Bemerkungen zur Sprache
Philosophische Sentenzen und Aphorismen
Alle Glieder und Organe des menschlichen Körpers haben ihren Namen. Wir sprechen nicht nur von Fuß, Bein, Knie, Bauch, Arm, Hand und Kopf, sondern bei der Hand von den Fingern und wieder von Daumen, Zeige-, Mittel-, Ring- und kleinem Finger, Handballen und Handwurzel; nicht nur vom Kopf, sondern von Stirn, Wangen, Mund, Lippen, Augen; und wieder nicht nur vom Auge, sondern von Lidern, Wimpern, Augapfel, Iris und Pupille.
Allerdings genügen dem Chirurgen unsere gleichsam naturhaft gewachsenen Alltagsbenennungen nicht, um seine minutiösen Schnitte zwischen Adern und Nerven zu machen; hier bedarf er der Erweiterung der medizinischen Fachterminologie, die sich mittels immer neu verfeinerter Beobachtung entfaltet hat.
Es ist ein Unterschied, ob ich sage „Er gab mir die Hand“ oder „Er ließ mich seine Pranke spüren“. – In beiden Fällen liegt semantisch das zugrunde, was wir das Bedeutungsradikal <Hand> nennen können; an der Fülle der Variationen ermessen wir den sprachlichen Reichtum semantischer Nuancen: Hand, Pranke, Tatze, Pfote, Faust, Händchen, Pfötchen, Fäustchen.
Pranke ist eine schlichte Benennung, wenn es sich um einen Löwen handelt, auf Menschen gemünzt, ist es eine metaphorische Zuspitzung, die eine humoristische Note oder satirische Übertreibung leisten mag.
Die Hand eröffnet uns das weite, unübersichtliche Bedeutungsfeld des Handelns und der Handlung, in dem wir uns vor philosophischen Fallstricken zu hüten haben.
Wir sprechen von Handzeichen und meinen damit, daß eine mit der Hand ausgeführte Geste und Bewegung nach einem bekannten Zeichencode erfolgt, so daß die Geste von jenem, dem sie gilt, ohne weiteres decodiert werden kann. Der Code kann gleichsam natürlich aus der Alltagskommunikation erwachsen (herbeiwinken, zum Abschied winken) oder bereichsspezifisch konventionalisiert worden sein (die Handzeichen des Dirigenten, die mit einem Stab in der Rechten verstärkt werden).
Das meiste, was wir tun, bedarf der mit Hilfe von Greifen, Nehmen, Geben tätigen Hand. Wir handeln mit der Hand, so wie wir mit den Agen sehen.
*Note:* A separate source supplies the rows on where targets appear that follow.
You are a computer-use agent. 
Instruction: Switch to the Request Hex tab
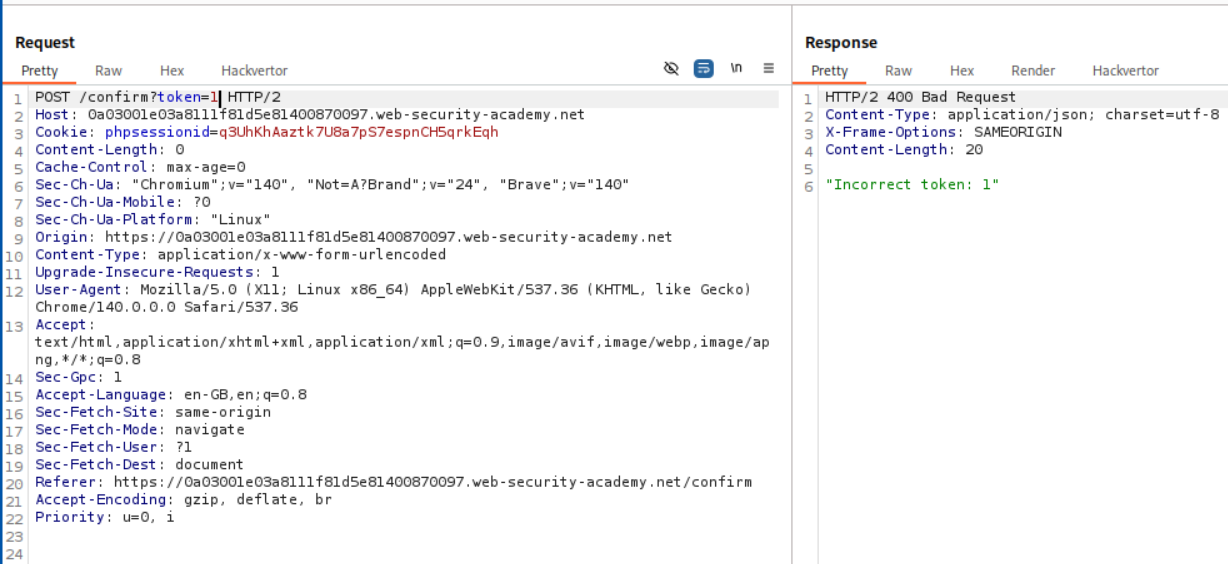pos(172,71)
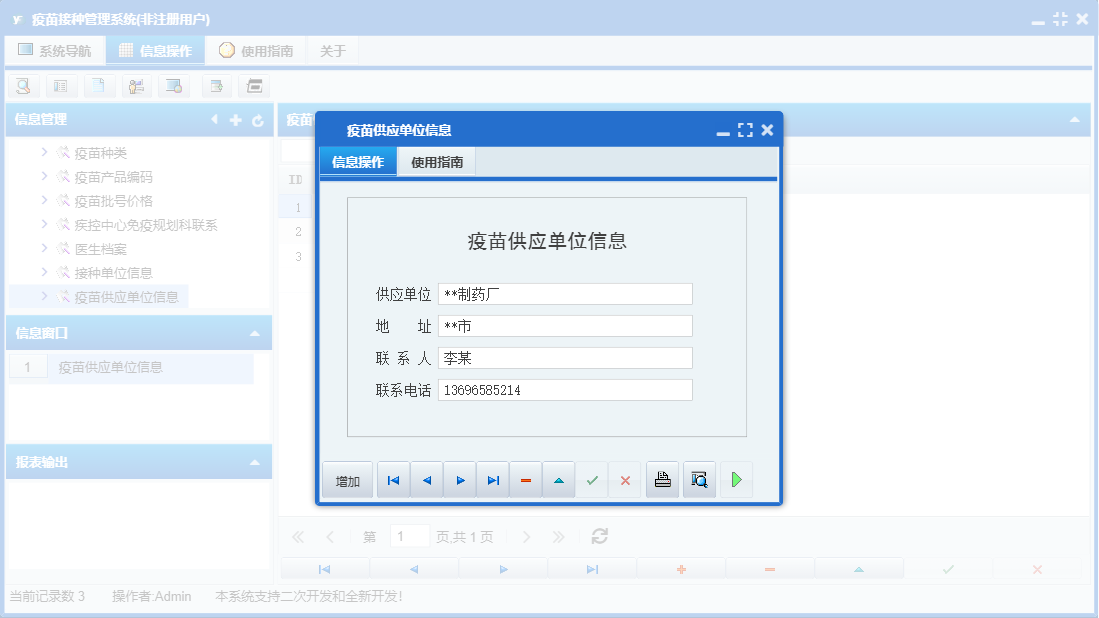Refresh the 信息管理 panel
Viewport: 1099px width, 618px height.
click(259, 119)
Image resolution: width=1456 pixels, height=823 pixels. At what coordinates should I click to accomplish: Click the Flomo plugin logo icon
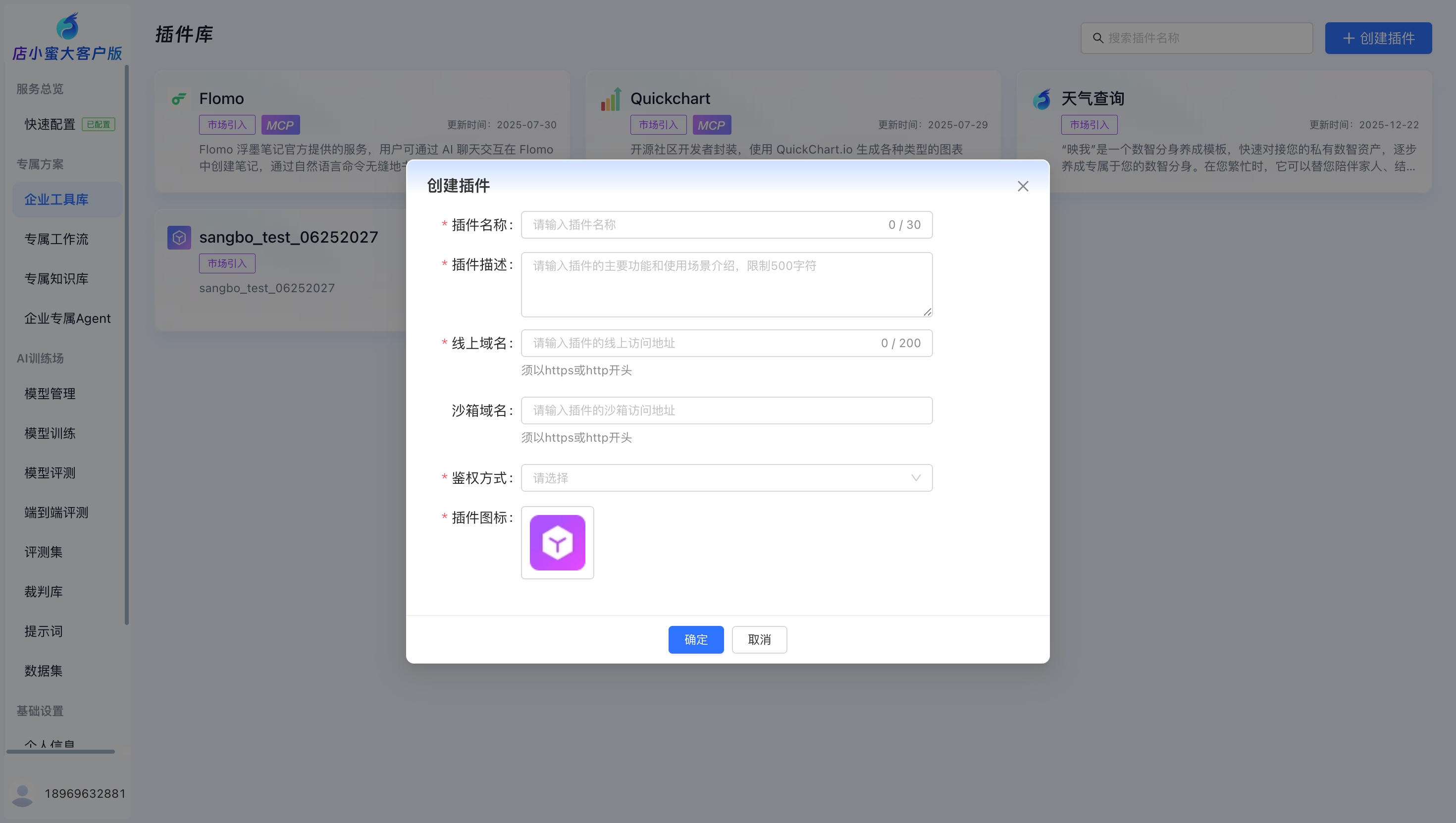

Einer bewegt die Figur der Königin auf dem Schachbrett; damit verfolgt er die Absicht, dem Gegner Schach zu bieten. – Hat er den Bauern geschlagen und Schach geboten, sprechen wir von der Tatsache, daß sein Spielzug erfolgreich war und seine Absicht oder der Handlungszweck erfüllt wurde.
Freilich, wir können Schach zu spielen träumen oder davon, den verstorbenen Freund zu sehen. – Doch scheuen wir davor zurück, dies im eigentlichen Sinne Schach spielen oder sehen zu nennen.
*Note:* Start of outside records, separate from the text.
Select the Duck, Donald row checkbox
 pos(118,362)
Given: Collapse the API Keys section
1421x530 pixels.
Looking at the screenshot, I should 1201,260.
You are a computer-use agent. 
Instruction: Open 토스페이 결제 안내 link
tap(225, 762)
Allerdings dürfen wir, was wir mit handeln und Handlung meinen, nicht auf den Begriff eines absichtlichen Tuns einengen; denn vieles tun wir gleichsam routiniert, ohne mit jedem Handlungsschritt eine bewußte Absicht zu verbinden; Fahrrad fahren etwa, aber auch reden.
Unterhalten wir uns oder plaudern, schlagen wir nicht unentwegt gleichsam in einem unsichtbaren Wörterbuch nach, um das jeweils passende Wort oder eine besseres Synonym zu finden, wir bilden nicht im Geiste einen Satz in der Absicht, ihn hernach lautlich zum Ausdruck zu bringen, sondern formulieren die Aussage beim Reden.
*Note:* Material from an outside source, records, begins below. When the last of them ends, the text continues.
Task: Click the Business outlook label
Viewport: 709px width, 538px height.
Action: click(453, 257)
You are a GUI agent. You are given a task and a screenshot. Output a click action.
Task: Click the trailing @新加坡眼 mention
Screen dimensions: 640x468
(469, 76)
„Wer handelt, wer spricht?“ – Metaphysik legt uns Fallstricke im Bedeutungsfeld der sprachlichen Kommunikation mittels vertrackter, in Aporien führender Fragestellungen aus.
Mein Freund Peter liest, was ich ihm geschrieben habe. Er sieht es leibhaftig mit seinen leibhaftigen Augen vor sich. Aber ist diejenige Instanz, die liest und lesend versteht oder nicht versteht, sein unsichtbarer Geist oder sein Gehirn? – Es ist Peter, der liest, und diese Auskunft muß uns genügen.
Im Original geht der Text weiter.